Его чрезвычайно интересовал параллелизм мифов в разных религиях. Он изучал их тщательно и добросовестно и уверял, что миф об Иисусе Христе не что иное, как повторение одного из мифов Буддизма.
Буддизм он вообще выделял из других религий и считал его выше христианства. По его совету тетя перевела, действительно, прекрасную и очень поэтичную книгу Ольденберга «Свет Азии».
У него было собрано множество вывезенных с Востока статуэток Будды и разные буддийские символы. Дядя уверял, что Лесевич с тетей совершают тайные буддийские богослужения перед стеклянным шкафчиком, где стояли эти реликвии.
В жизни Владимир Викторович был очень привлекательным человеком, умевшим так же горячо любить своих друзей, как ненавидеть врагов.
У Лесевичей я с удовольствием бывала по воскресениям, на обратном пути из-под Смольного, от бабушки. Я отдыхала у них от тяжелого осадка, остававшегося всегда после этого обязательного визита.
Владимир Викторович искренне возмущался обращением со мной бабушки, но тем не менее не уговаривал меня прекращать визиты, потому что он любил и ценил тетю, обещание которой я дала. И если она находила нужным мои посещения — значит, надо исполнять.
Другое знакомство, оставленное в наследство от тети, были Семевские: он удаленный из университета профессор русской истории, его жена — писательница Елизавета Николаевна Водовозова, автор очень популярной в свое время книги «Жизнь европейских народов» и интересных мемуаров.
У Семевских, на их знаменитых вторниках, собирался весь либерально-литературный мир Петербурга. Тетя думала, что мне будет интересно, а может быть и полезно, бывать у них и встречаться со всеми литературными знаменитостями.

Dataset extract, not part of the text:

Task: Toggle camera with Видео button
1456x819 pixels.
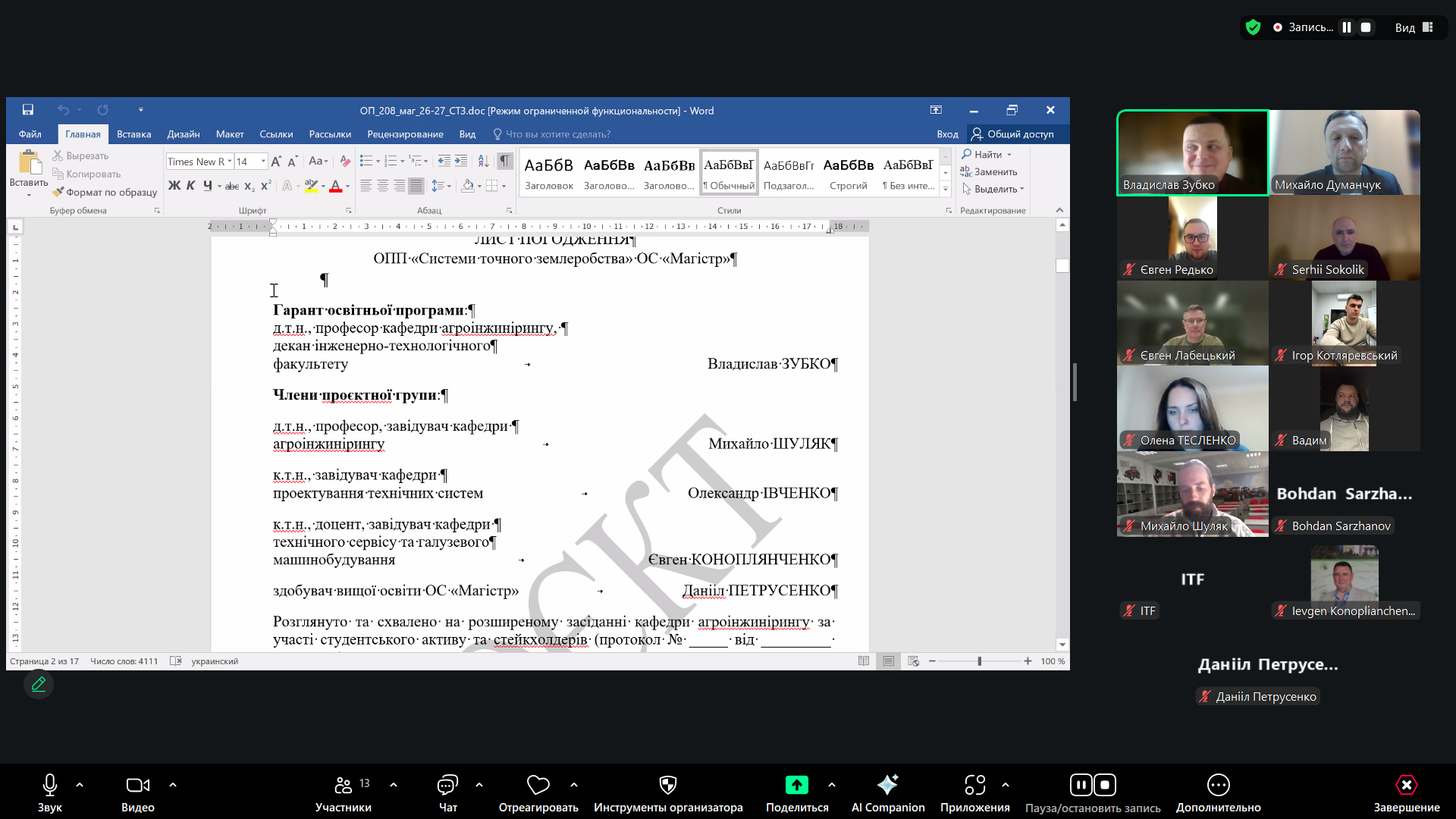Action: coord(137,785)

Полезным для меня было, в сущности, только знакомство с самим Василием Ивановичем Семевским. Он мог не только рекомендовать, но и давать мне нужные книги по русской истории.

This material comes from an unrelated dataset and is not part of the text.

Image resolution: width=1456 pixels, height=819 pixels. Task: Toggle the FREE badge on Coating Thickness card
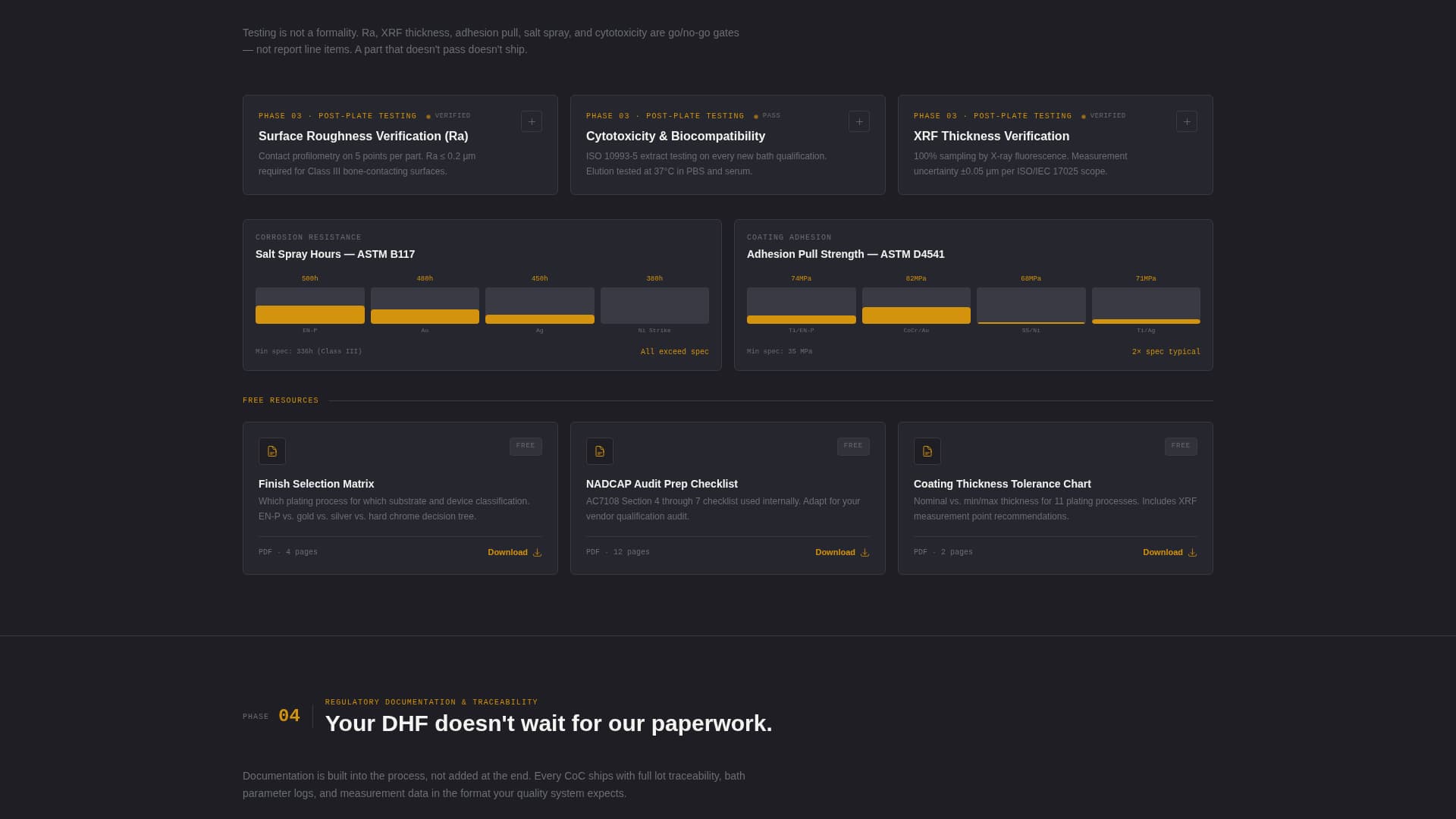tap(1181, 446)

Из остальных знаменитостей, наиболее интересным для меня был кумир молодежи того времени Николай Константинович Михайловский. Семевский специально представил меня ему. Василий Иванович помнил, что Михайловский очень хорошо относился к моей покойной матери. Но такие сентиментальные воспоминания для Михайловского не имели никакой цены. На молоденьких барышень он обращал внимание только с точки зрения флирта, но предпочитал более опытных молодых окололитературных дам. А я для него была уж совершенно неподходящий материал.
Из Нижнего я вынесла чрезвычайно аскетический тон отношений. В нашей юной компании аскетизм доходил до крайности, да и среди наших взрослых, хотя молодых и веселых «отцов», флирт был совершенно не принят.

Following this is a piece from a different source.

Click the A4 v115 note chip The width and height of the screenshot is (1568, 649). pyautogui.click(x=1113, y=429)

Тот тон, какой я наблюдала здесь, был мне совсем не по душе. Теперь-то я, конечно, понимаю, что ничего в нем не было плохого. Собирались у Семевских действительно серьезные и, вероятно, утомленные работой люди. Ничего преступного они не совершали, когда после легкой, на самом деле легкой, выпивки за ужином немного флиртовали и даже танцевали.
Меня же это крайне шокировало. Главное, сама я очень любила танцевать, но с настоящей молодежью, с теми немногими из студентов, которые снисходили до такого легкомысленного времяпрепровождения.
Но видеть, как после ужина вальсируют почтенные люди, тот же Михайловский, Семевский, Киреев, казавшиеся мне чуть ли не стариками, мне страшно не нравилось. Они и танцевали-то весьма посредственно. Их дамы, в том числе маленькая, толстенькая Водовозова, были с моей точки зрения еще более неэстетичны. Если бы кто-нибудь из этих знаменитостей вздумал пригласить меня, я бы сочла себя оскорбленной. Но такая опасность мне явно не угрожала.
Елизавета Николаевна на первом же «вторнике» до такой степени смутила меня, что я решила никогда больше не переступать их порога.